Only what runs from the line with "This screenshot has height=161, width=403." to the end of the data should appear in the answer, exactly as written and without pictures.

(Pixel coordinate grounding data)
+++

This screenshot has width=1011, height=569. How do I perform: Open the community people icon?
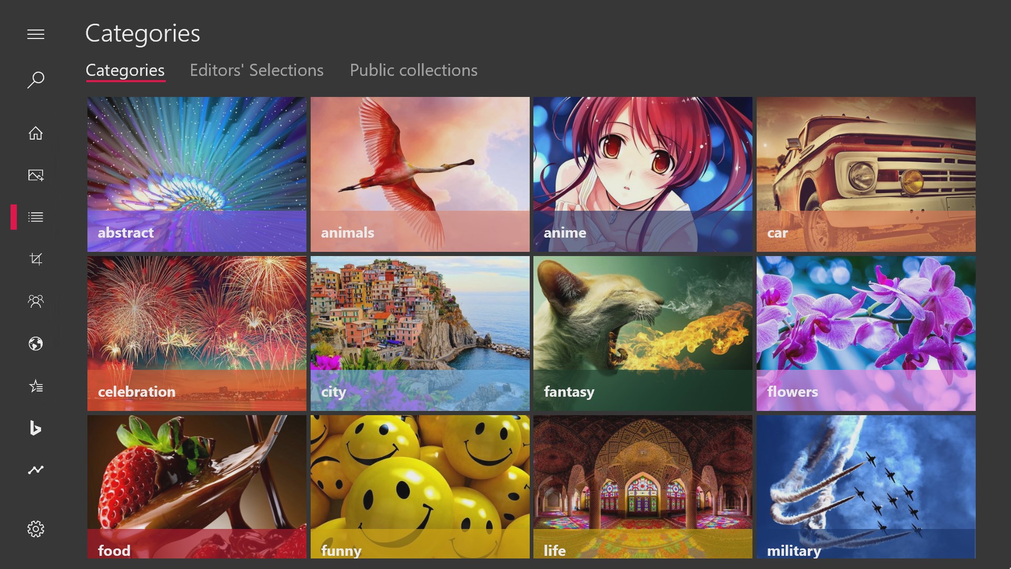tap(36, 301)
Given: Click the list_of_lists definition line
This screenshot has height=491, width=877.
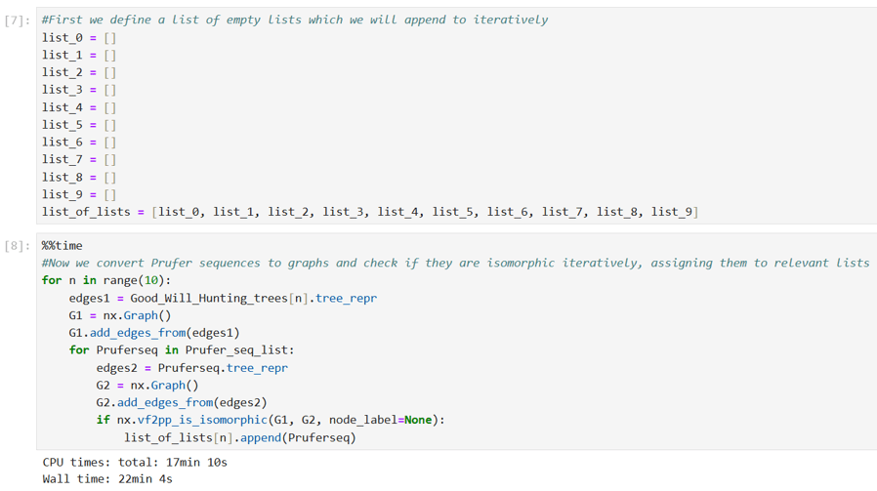Looking at the screenshot, I should coord(369,212).
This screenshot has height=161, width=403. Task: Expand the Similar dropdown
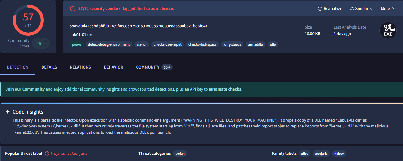(x=361, y=9)
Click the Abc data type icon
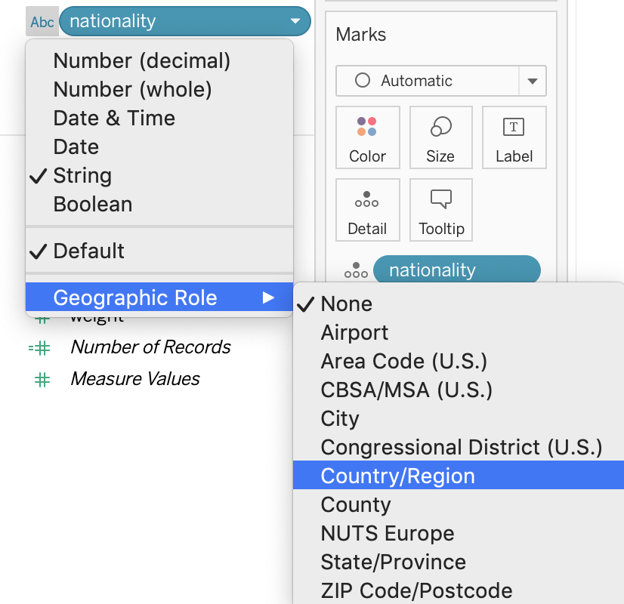624x604 pixels. (42, 22)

+++

**Task solution:**
This screenshot has height=161, width=403. Task: Expand the Similar dropdown
(x=361, y=9)
Click the Abc data type icon
624x604 pixels. (42, 22)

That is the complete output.